U.S. employers added 257,000 jobs in January, and the unemployment rate ticked up to 5.7 percent from 5.6 percent the previous month, the Labor Department said Friday. Economists polled by Thomson Reuters had expected net job growth of 234,000 last month.
“We keep trying to tell everyone that the U.S. economy is enjoying a period of unusual strength, maybe now people will believe us,” Paul Ashworth, chief economist at Capital Economics said in a research note Friday.

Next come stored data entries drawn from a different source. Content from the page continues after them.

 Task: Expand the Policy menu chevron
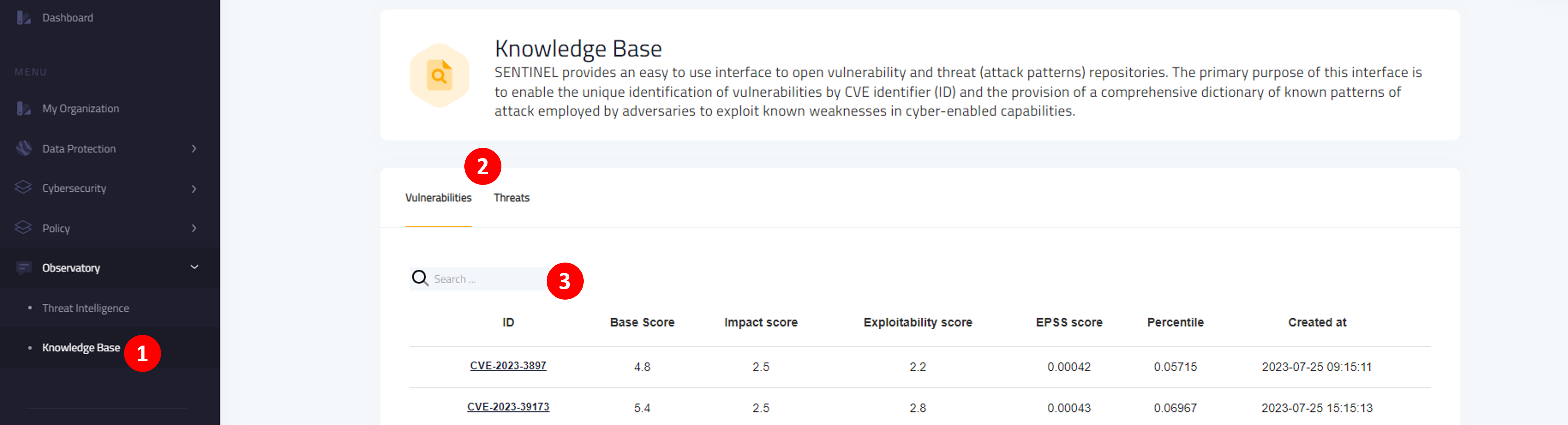tap(194, 228)
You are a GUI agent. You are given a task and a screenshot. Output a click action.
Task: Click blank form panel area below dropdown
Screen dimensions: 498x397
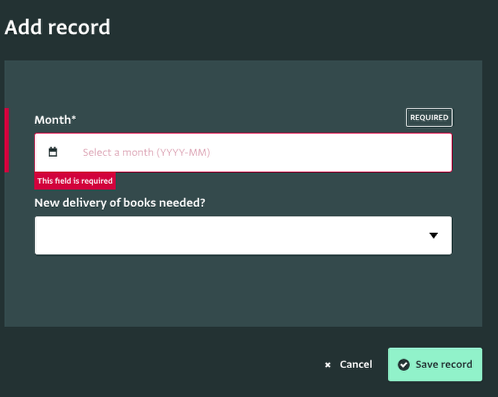point(243,290)
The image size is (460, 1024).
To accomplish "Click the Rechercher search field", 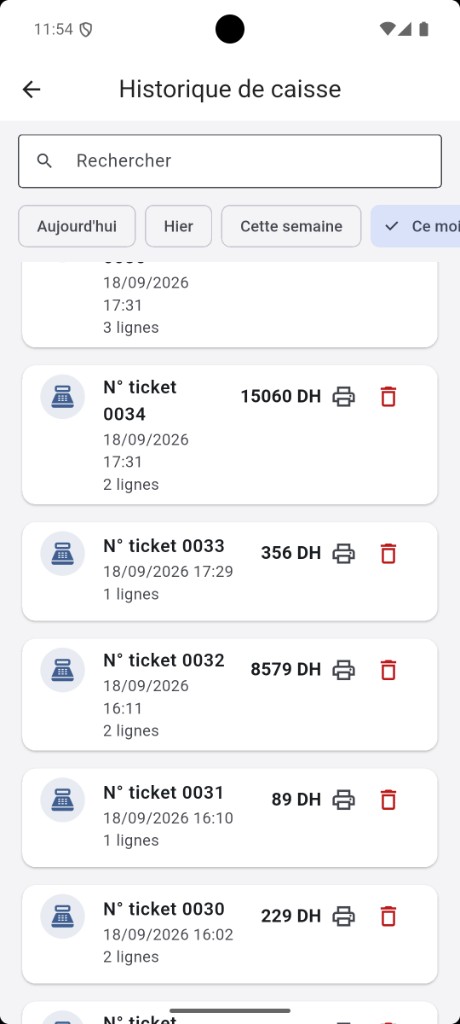I will (x=230, y=161).
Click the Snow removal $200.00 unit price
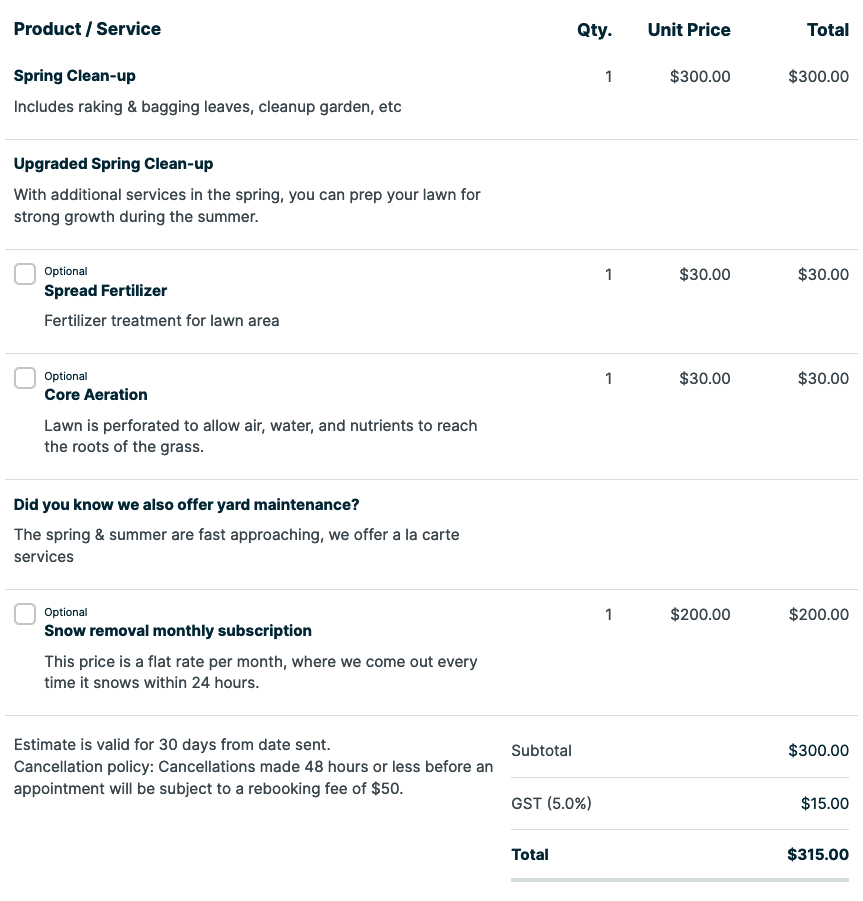The width and height of the screenshot is (863, 901). tap(700, 614)
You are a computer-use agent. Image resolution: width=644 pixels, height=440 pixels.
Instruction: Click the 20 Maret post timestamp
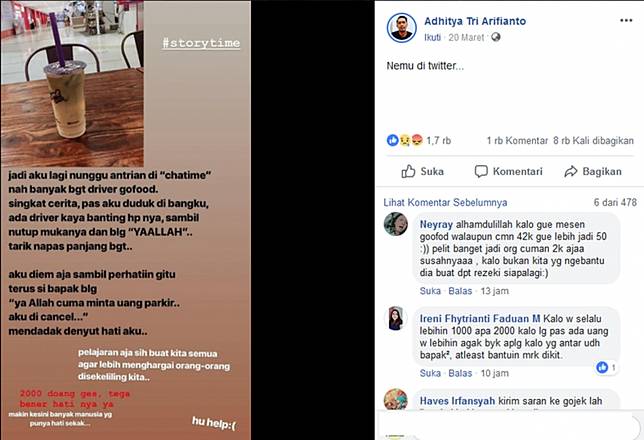(466, 37)
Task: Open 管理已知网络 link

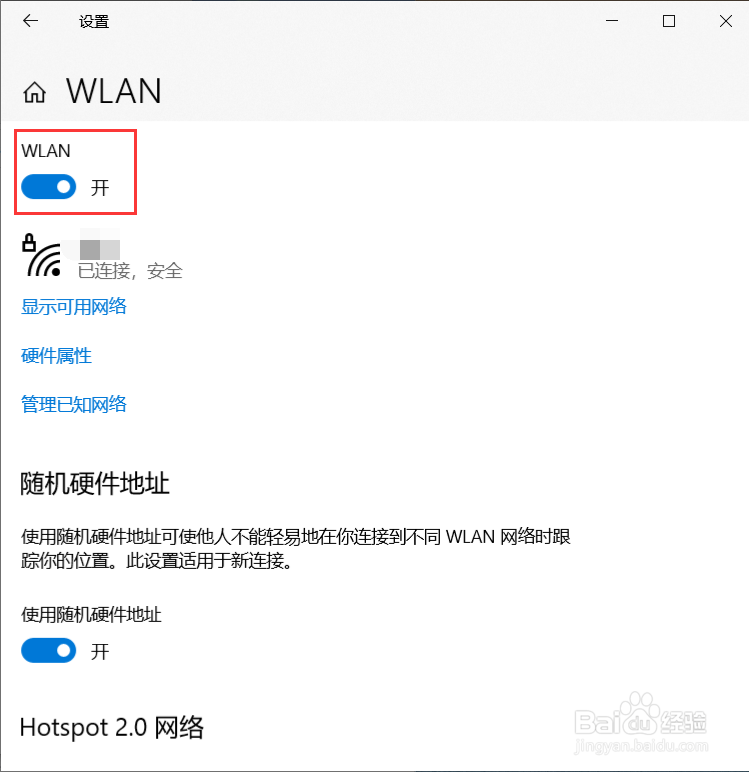Action: (x=74, y=404)
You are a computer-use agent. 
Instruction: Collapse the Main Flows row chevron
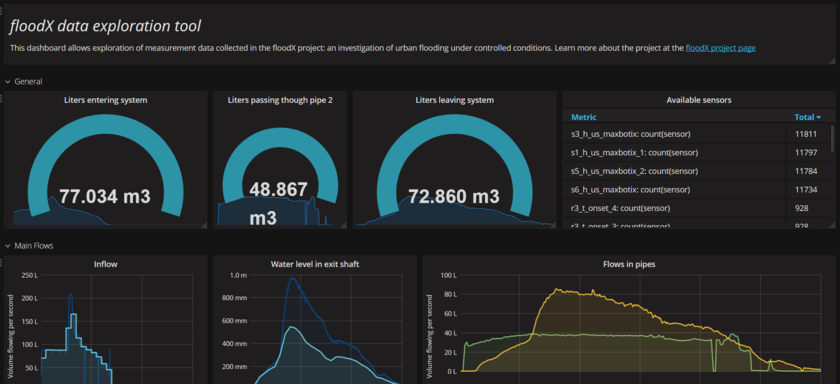click(8, 246)
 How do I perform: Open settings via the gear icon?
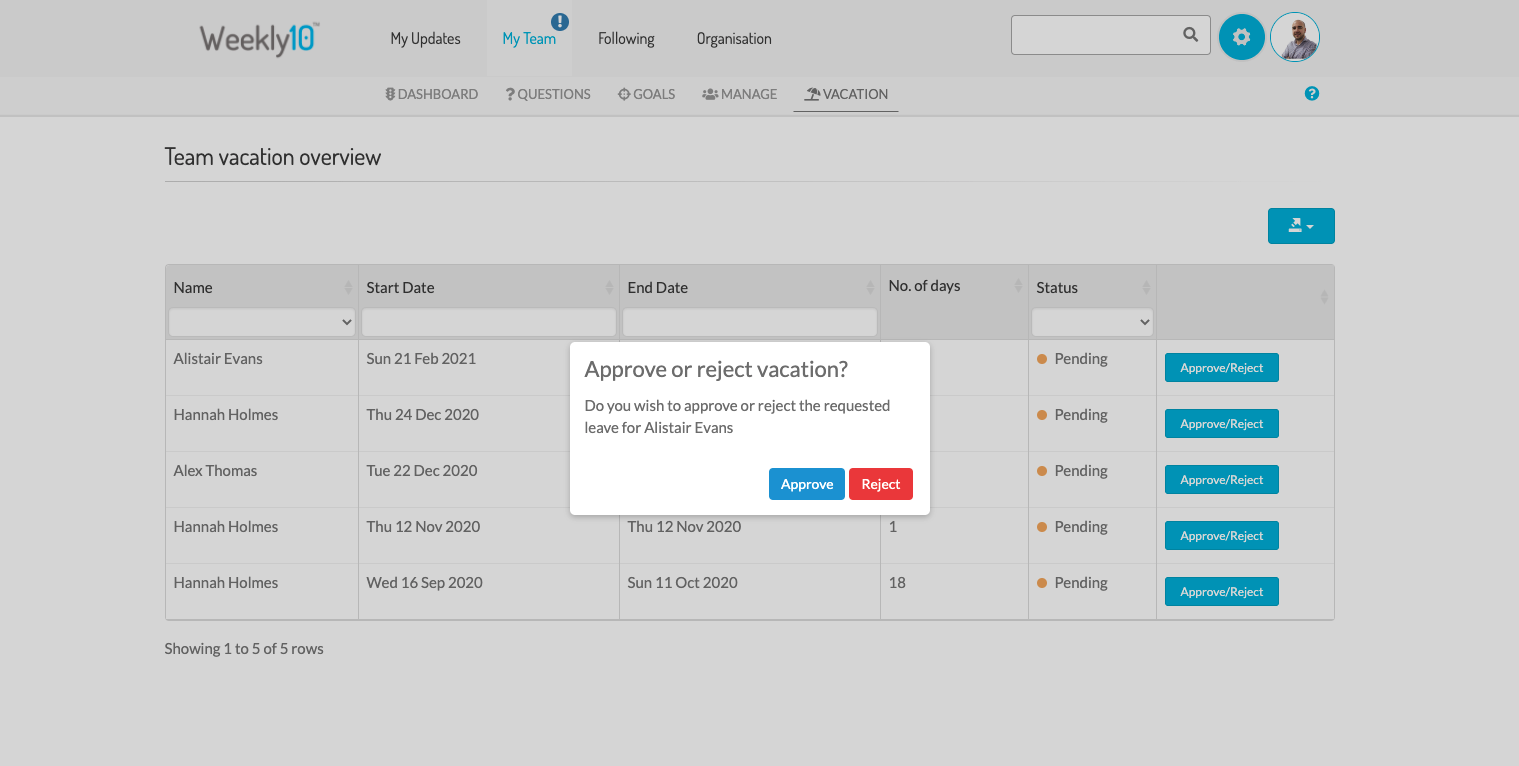1241,37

The U.S. economy created more than 1,000,000 additional jobs in the last three months alone. “That's the strongest pace of job growth we've seen since 1997,” Ashworth said. However, the unemployment rate ticked up to 5.7 percent in January, compared with 5.6 percent in December. But the January-to-December numbers are not directly comparable because the U.S. Bureau of Labor Statistics updates its population controls at the start of each year. “The reason the unemployment rate is higher is because the labor force is now estimated to be 1,051,000 bigger,” Ashworth said.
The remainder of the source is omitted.